Problem description >> Below are records; count how many of their lines contain the string "agent", and give only that number.

- Opening Delimiter -

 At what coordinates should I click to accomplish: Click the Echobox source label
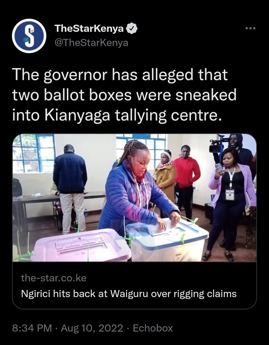(x=153, y=328)

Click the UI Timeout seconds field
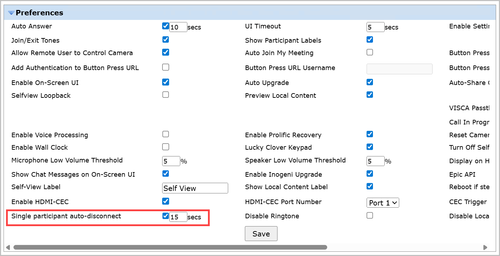click(x=375, y=27)
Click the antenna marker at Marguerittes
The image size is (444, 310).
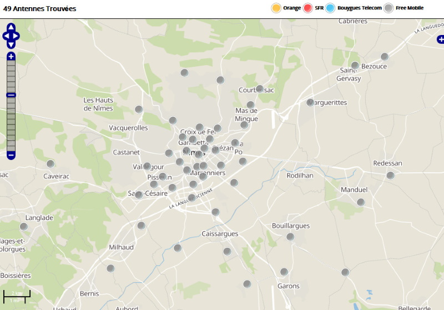click(310, 103)
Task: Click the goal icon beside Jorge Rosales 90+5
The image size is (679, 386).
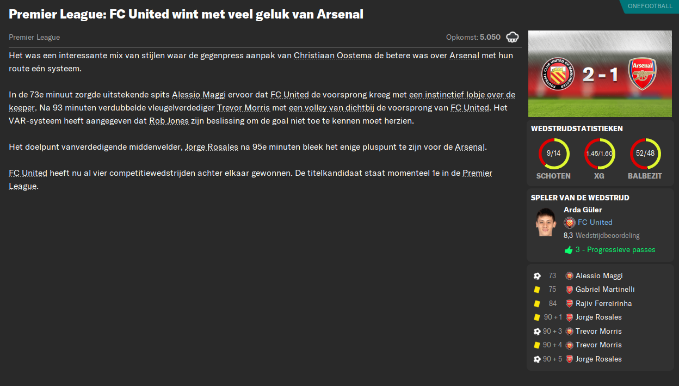Action: [537, 359]
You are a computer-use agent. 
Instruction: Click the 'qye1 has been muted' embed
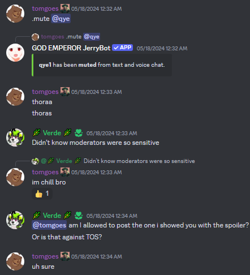tap(102, 65)
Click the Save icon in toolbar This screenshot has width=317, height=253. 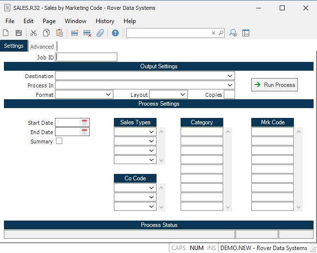point(19,33)
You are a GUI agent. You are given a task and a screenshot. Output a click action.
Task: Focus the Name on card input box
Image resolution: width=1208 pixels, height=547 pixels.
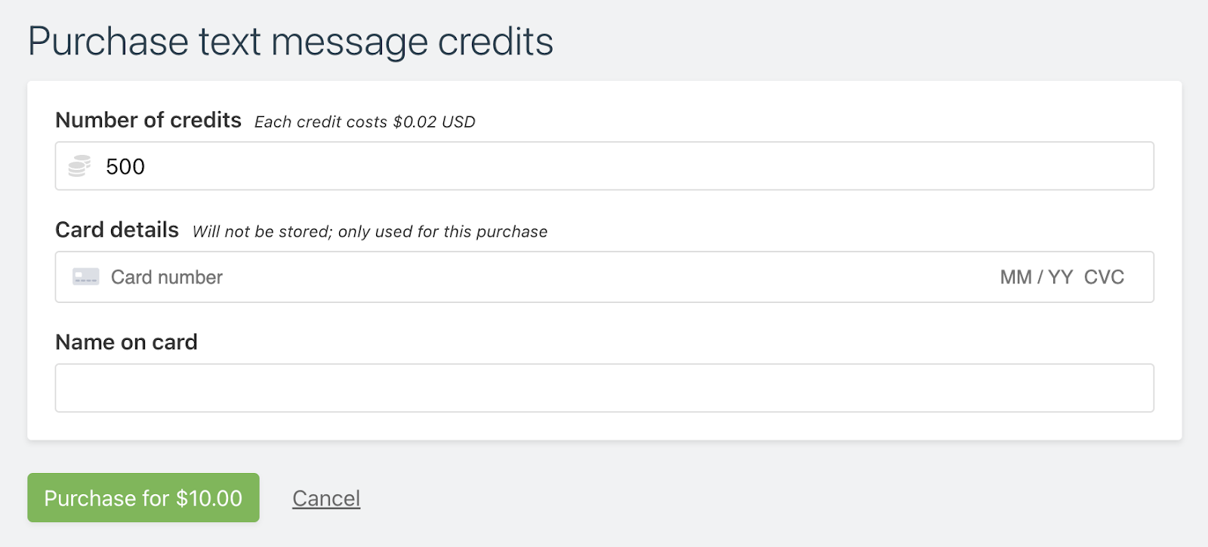(x=604, y=388)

- Closing Delimiter -

Solved problem >> 2